** Instructions for the task **
Please show every line in the entries below that includes the word "will".

** Available data **
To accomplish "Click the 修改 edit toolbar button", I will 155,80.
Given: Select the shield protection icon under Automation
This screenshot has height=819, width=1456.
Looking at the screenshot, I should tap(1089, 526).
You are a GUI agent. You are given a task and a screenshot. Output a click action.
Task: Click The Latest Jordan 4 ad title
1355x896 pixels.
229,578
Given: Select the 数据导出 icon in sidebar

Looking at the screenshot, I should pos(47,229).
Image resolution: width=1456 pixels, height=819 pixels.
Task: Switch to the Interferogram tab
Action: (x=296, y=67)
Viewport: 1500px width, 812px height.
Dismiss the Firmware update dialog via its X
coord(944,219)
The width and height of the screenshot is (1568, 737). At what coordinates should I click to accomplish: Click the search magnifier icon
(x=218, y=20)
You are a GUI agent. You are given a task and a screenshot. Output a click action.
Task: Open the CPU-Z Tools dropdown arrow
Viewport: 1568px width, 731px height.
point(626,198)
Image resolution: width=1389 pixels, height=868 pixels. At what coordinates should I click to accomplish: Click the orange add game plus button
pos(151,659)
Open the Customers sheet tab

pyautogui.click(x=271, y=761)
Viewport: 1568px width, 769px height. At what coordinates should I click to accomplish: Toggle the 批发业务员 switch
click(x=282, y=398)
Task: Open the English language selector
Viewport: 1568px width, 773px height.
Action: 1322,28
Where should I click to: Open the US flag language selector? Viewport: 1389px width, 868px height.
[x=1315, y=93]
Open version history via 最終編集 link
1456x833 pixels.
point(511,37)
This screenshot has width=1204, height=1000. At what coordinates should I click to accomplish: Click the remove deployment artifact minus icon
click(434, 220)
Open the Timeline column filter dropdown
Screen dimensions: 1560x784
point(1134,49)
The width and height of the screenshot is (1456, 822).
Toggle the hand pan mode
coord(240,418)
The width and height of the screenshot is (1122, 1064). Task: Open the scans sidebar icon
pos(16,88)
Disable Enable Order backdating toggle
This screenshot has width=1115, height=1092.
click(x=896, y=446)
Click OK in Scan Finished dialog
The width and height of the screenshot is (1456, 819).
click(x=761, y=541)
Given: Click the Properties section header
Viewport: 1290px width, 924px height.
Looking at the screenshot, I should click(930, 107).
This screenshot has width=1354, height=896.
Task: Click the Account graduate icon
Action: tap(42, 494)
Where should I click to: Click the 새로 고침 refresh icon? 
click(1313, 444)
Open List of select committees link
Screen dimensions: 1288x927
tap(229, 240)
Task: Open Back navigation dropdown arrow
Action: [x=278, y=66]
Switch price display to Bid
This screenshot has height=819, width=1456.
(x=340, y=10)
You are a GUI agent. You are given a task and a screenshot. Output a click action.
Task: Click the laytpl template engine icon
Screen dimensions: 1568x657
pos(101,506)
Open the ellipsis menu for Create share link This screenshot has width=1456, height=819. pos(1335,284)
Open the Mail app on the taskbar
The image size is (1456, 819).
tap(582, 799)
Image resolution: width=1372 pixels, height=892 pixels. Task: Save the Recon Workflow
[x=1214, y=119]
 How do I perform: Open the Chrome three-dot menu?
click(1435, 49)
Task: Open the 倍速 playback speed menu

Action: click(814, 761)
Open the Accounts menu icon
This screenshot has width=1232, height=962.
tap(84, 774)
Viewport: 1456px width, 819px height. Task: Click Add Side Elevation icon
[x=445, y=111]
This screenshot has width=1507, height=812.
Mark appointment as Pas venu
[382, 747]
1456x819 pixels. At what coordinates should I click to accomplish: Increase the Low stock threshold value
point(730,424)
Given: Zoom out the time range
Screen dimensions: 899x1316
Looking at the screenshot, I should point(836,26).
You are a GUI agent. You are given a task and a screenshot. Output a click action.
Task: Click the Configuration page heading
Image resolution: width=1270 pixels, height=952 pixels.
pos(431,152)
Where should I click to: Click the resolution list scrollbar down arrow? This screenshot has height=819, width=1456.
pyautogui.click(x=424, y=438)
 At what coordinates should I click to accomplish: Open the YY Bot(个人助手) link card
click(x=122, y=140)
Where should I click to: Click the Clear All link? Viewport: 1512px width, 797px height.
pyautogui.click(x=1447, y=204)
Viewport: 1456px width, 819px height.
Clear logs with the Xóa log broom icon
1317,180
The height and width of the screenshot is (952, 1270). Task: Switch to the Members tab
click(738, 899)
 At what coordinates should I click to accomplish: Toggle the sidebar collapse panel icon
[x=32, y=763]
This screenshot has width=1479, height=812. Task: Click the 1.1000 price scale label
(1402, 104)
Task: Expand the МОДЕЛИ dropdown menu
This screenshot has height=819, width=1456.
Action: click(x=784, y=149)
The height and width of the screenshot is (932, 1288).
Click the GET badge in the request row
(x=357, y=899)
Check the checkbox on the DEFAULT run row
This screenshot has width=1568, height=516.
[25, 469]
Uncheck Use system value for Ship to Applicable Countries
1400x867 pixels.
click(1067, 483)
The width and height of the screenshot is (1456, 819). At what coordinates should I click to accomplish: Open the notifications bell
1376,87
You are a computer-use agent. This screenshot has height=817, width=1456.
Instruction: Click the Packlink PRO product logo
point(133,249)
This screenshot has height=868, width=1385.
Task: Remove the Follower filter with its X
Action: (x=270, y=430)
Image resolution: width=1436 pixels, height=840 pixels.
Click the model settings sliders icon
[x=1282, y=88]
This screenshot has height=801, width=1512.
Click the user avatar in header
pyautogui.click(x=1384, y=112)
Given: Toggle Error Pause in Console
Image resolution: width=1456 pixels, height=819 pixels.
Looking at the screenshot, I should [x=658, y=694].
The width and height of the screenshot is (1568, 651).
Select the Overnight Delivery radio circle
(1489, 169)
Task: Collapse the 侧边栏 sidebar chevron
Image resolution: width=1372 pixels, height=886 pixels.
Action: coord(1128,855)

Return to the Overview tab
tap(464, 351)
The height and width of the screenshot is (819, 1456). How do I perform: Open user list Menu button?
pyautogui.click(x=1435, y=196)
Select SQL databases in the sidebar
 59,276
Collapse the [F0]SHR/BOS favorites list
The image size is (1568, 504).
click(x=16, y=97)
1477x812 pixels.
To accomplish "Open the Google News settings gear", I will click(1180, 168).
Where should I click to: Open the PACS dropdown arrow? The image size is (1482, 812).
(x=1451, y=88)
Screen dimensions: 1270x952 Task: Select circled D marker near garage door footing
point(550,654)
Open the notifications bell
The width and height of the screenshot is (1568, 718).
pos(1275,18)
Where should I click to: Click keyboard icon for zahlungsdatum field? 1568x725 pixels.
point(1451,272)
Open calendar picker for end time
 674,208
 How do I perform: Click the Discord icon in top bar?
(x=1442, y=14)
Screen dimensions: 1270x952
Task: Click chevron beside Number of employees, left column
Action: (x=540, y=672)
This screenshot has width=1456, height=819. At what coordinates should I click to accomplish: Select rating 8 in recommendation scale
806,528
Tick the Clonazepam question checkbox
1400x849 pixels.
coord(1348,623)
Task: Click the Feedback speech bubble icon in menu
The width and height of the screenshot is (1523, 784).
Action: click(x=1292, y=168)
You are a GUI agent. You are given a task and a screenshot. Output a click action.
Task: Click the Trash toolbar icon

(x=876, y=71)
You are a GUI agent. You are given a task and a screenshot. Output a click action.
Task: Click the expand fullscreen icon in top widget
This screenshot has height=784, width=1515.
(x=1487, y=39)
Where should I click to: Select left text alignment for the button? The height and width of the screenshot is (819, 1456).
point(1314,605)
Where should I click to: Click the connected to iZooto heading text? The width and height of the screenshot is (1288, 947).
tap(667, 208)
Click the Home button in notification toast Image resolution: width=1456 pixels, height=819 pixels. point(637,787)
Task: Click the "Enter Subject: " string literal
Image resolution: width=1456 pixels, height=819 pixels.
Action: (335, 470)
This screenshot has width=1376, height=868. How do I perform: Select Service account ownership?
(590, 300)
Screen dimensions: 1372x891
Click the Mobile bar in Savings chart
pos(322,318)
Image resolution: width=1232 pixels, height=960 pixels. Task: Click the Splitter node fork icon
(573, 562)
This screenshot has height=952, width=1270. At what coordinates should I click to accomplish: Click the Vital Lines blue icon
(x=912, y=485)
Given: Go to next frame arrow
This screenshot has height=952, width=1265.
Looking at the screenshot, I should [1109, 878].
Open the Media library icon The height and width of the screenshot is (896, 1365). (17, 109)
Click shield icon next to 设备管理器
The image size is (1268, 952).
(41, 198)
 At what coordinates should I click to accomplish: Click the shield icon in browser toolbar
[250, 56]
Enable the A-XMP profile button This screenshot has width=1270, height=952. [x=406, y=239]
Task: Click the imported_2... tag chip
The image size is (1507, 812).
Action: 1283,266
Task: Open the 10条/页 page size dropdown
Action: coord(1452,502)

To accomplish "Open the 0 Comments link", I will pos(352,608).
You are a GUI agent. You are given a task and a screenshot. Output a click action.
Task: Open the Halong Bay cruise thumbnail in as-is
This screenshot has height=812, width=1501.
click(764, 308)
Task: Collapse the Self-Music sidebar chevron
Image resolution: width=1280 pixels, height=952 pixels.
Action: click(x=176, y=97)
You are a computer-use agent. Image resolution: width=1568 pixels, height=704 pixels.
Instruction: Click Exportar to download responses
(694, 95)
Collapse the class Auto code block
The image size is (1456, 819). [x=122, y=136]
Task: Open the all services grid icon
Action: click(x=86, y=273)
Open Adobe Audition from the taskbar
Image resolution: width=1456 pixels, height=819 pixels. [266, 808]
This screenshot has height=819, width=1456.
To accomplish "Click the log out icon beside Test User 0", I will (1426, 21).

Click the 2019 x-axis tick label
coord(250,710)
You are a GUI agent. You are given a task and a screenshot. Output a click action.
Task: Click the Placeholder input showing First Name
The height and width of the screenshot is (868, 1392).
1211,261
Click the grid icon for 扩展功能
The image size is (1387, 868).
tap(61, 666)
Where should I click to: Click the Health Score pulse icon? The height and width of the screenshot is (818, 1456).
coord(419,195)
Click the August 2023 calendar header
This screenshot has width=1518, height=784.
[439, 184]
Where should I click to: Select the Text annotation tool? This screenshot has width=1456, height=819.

** Your response **
To accomplish "Click the 修改 edit toolbar button", I will 155,80.
To accomplish "Open the Google News settings gear", I will click(1180, 168).
To accomplish "Open the 0 Comments link", I will pos(352,608).
To accomplish "Click the log out icon beside Test User 0", I will (1426, 21).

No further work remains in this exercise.